§ Exercise inputs:
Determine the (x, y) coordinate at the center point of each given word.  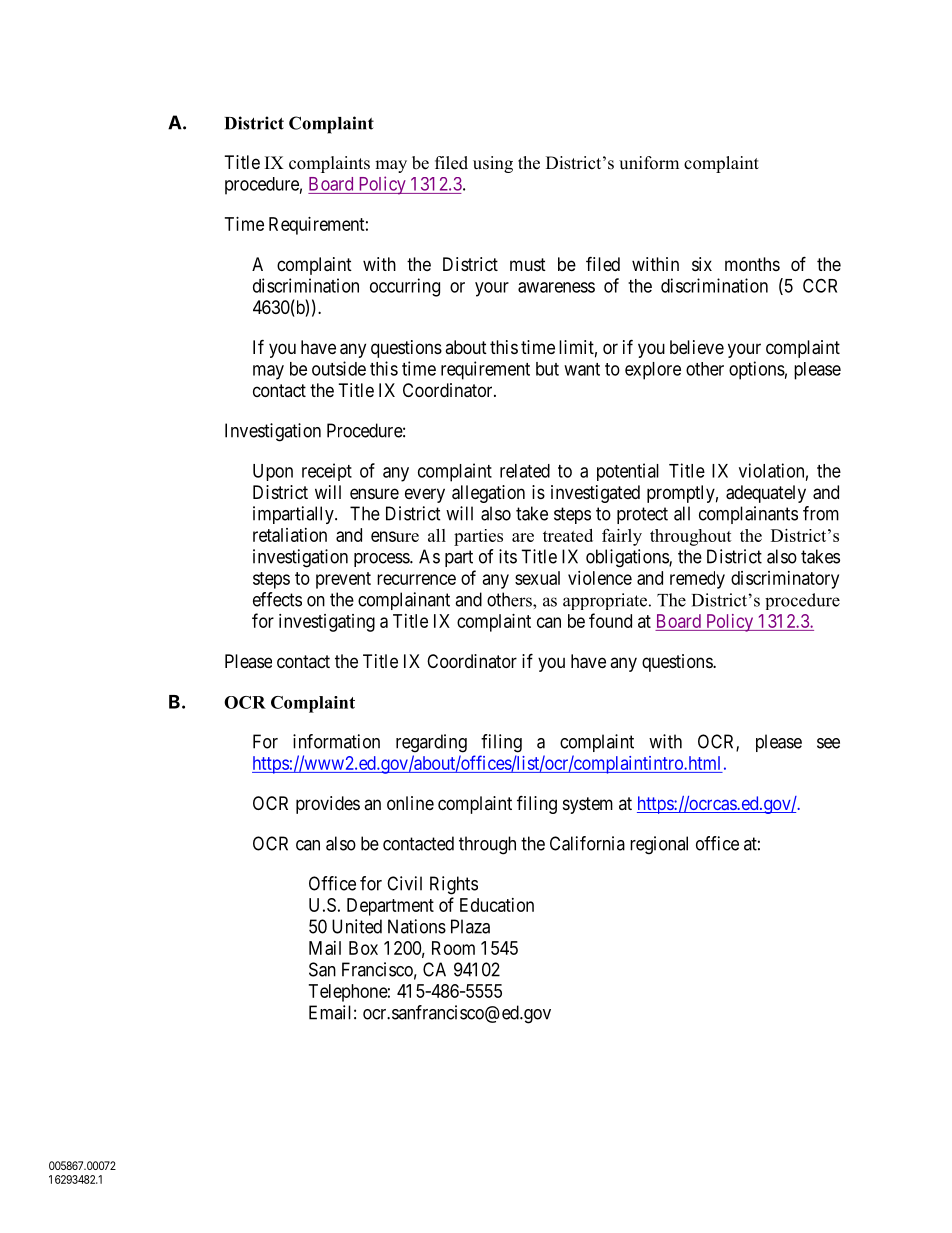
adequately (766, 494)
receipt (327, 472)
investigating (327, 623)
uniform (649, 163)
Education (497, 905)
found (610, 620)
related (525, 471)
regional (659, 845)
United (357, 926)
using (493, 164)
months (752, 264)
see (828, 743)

* * *

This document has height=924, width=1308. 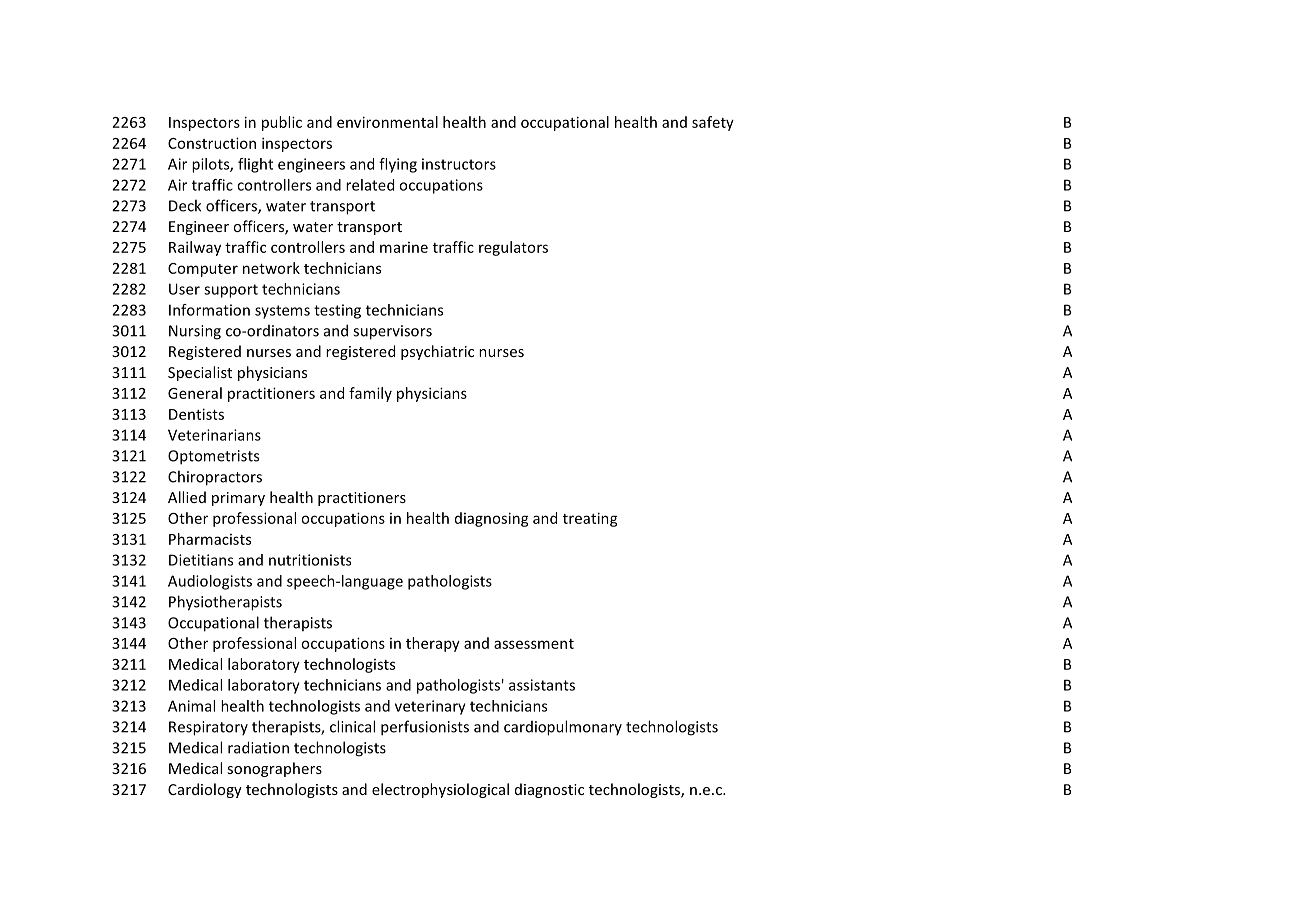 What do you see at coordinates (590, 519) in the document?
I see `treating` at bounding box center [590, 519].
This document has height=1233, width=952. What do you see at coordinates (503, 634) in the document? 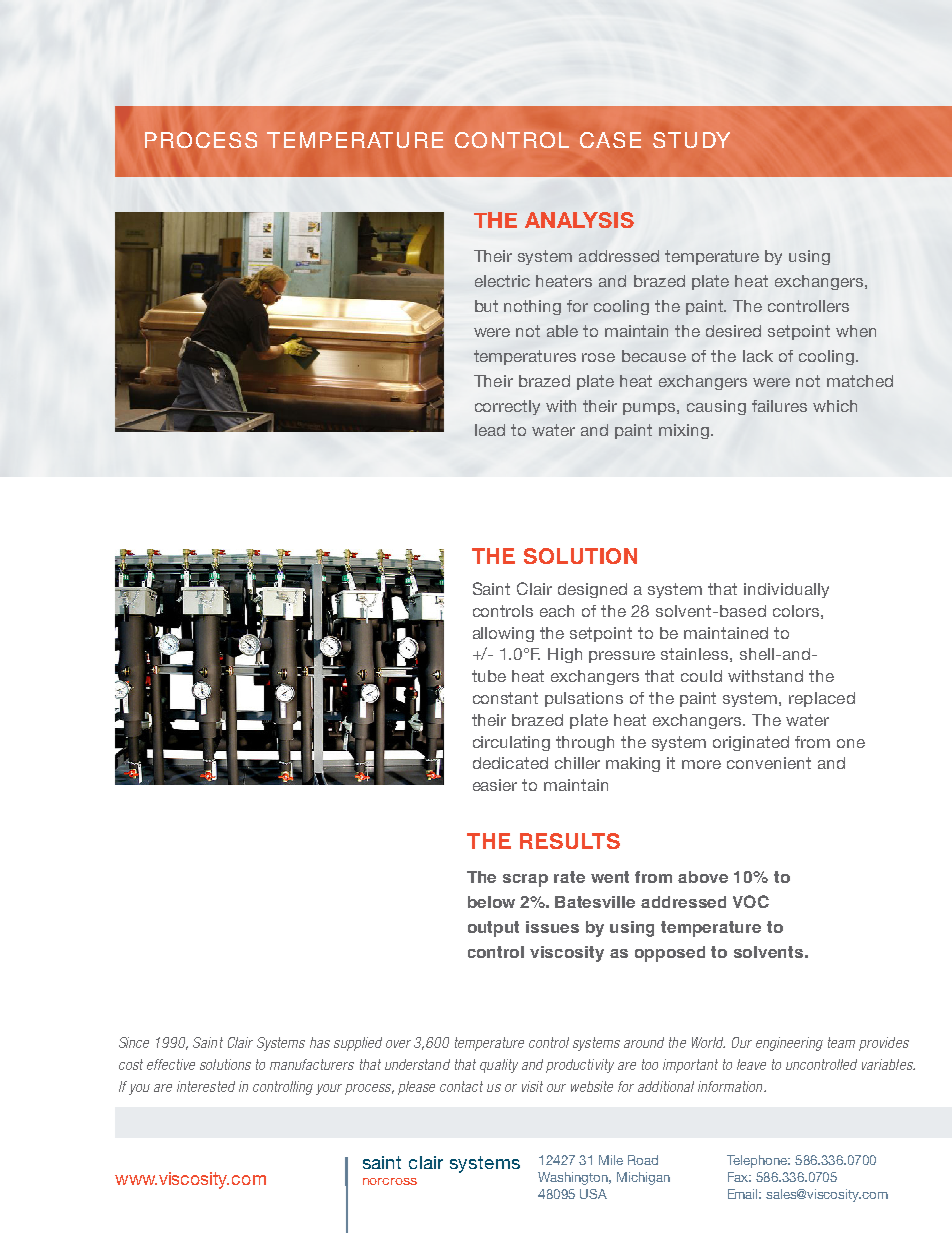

§ The task:
Please reproduce, word for word, the items between the line containing "Education (497, 905)" and the line containing "see (828, 743)", inclusive.

§ Solution:
Education (497, 905)
found (610, 620)
related (525, 471)
regional (659, 845)
United (357, 926)
using (493, 164)
months (752, 264)
see (828, 743)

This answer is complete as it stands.